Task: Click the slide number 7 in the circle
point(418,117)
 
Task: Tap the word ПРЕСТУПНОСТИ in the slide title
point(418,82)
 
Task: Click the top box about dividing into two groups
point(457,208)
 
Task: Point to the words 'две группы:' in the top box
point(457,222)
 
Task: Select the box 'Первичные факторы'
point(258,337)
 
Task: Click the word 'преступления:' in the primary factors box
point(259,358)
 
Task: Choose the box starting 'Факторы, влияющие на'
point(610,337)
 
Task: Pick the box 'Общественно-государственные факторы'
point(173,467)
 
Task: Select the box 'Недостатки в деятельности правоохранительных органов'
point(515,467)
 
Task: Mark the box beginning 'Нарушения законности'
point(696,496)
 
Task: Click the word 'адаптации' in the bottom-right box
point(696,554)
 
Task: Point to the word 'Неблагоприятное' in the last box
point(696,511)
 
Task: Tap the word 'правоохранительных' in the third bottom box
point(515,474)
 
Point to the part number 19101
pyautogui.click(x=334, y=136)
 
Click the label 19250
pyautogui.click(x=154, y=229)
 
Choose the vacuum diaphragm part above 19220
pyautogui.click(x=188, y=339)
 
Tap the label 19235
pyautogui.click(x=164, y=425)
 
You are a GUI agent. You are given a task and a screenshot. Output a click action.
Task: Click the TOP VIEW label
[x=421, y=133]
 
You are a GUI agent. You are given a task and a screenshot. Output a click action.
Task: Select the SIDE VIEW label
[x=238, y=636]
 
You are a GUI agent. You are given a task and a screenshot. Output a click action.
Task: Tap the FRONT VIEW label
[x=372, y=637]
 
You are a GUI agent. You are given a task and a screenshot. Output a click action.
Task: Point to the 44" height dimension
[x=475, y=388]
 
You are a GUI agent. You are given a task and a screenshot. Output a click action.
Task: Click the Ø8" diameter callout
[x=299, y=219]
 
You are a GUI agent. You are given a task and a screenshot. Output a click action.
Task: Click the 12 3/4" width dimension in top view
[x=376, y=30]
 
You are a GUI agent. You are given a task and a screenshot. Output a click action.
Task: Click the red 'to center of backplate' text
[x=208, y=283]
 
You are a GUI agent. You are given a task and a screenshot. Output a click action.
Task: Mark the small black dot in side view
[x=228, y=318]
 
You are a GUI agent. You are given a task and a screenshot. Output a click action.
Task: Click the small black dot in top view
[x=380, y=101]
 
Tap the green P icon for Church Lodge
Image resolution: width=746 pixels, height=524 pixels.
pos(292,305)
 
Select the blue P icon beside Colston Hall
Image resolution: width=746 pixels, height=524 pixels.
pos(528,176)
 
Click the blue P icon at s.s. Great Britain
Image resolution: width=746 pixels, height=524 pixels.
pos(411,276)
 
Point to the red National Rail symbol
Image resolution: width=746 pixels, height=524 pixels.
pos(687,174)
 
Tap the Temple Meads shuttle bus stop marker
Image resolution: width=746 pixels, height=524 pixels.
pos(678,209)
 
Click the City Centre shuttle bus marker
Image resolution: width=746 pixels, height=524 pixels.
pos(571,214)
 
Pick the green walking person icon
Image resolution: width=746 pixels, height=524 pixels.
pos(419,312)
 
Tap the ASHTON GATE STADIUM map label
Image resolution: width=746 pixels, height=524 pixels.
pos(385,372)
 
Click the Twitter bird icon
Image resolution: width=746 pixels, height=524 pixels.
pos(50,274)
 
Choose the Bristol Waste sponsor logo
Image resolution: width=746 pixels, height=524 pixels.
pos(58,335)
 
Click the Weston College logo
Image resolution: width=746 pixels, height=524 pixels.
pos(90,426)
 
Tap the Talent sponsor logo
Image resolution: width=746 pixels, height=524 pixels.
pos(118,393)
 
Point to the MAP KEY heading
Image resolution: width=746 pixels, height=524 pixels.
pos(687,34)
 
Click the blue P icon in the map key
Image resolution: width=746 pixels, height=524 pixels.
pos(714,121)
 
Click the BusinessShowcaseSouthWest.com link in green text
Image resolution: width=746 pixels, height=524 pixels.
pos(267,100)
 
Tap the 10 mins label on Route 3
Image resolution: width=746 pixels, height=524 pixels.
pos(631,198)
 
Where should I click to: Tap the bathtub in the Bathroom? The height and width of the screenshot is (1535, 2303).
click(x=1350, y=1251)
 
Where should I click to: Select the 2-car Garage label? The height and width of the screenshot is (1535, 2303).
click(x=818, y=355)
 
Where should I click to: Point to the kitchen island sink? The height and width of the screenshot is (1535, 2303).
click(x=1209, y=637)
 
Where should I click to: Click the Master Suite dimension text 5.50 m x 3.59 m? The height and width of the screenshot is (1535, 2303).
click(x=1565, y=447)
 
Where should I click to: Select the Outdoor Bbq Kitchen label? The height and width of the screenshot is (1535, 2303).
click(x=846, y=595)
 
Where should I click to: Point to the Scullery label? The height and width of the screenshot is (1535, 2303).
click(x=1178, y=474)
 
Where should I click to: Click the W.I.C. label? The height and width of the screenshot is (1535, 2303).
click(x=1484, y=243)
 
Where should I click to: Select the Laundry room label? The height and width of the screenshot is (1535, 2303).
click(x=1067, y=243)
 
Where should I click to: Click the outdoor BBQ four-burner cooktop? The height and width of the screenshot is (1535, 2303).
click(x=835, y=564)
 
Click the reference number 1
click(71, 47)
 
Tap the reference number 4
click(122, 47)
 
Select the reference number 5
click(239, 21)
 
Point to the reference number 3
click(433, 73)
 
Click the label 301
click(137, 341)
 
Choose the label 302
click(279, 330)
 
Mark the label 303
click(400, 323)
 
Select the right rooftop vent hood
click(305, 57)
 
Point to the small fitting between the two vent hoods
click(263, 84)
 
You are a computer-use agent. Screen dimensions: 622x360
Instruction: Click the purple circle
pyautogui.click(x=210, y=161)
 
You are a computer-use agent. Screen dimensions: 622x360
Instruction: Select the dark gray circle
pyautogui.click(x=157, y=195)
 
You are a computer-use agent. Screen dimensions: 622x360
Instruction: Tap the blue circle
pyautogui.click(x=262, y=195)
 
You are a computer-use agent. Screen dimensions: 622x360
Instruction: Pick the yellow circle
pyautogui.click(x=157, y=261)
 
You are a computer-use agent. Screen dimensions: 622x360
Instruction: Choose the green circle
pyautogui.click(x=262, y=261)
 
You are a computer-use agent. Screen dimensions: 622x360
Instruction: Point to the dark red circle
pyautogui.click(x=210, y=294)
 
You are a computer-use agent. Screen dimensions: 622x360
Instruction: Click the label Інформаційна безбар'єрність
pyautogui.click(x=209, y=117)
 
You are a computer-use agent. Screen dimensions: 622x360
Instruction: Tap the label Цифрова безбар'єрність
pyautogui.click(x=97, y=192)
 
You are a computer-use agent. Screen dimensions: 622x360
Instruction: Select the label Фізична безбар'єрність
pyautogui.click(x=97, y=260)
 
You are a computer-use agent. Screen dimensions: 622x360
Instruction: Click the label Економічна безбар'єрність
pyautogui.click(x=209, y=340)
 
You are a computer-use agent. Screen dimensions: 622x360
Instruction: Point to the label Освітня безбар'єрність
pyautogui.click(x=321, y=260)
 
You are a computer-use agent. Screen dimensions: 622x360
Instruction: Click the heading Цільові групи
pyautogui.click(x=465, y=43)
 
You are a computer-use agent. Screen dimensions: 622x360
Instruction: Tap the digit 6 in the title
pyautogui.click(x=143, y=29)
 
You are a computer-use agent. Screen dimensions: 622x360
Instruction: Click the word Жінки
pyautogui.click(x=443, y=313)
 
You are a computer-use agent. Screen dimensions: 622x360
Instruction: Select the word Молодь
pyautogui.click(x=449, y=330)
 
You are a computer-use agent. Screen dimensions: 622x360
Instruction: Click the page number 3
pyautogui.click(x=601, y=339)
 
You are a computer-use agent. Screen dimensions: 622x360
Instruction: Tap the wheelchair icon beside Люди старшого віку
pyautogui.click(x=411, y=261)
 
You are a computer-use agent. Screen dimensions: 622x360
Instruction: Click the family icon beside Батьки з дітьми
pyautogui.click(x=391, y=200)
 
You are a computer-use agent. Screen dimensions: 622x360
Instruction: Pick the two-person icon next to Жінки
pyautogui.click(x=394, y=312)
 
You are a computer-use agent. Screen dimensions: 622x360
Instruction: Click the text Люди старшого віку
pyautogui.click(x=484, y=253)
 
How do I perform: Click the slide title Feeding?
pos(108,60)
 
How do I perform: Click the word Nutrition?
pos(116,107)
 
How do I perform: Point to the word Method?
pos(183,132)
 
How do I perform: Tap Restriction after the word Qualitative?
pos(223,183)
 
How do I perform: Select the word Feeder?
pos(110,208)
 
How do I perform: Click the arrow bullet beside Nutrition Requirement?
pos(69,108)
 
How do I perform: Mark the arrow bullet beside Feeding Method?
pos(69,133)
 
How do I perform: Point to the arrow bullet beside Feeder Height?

++++++++++

▸ **What is required**: Extract every line from the items above that contains the word "Feeding".

▸ **Task result**:
How do I perform: Click the slide title Feeding?
How do I perform: Mark the arrow bullet beside Feeding Method?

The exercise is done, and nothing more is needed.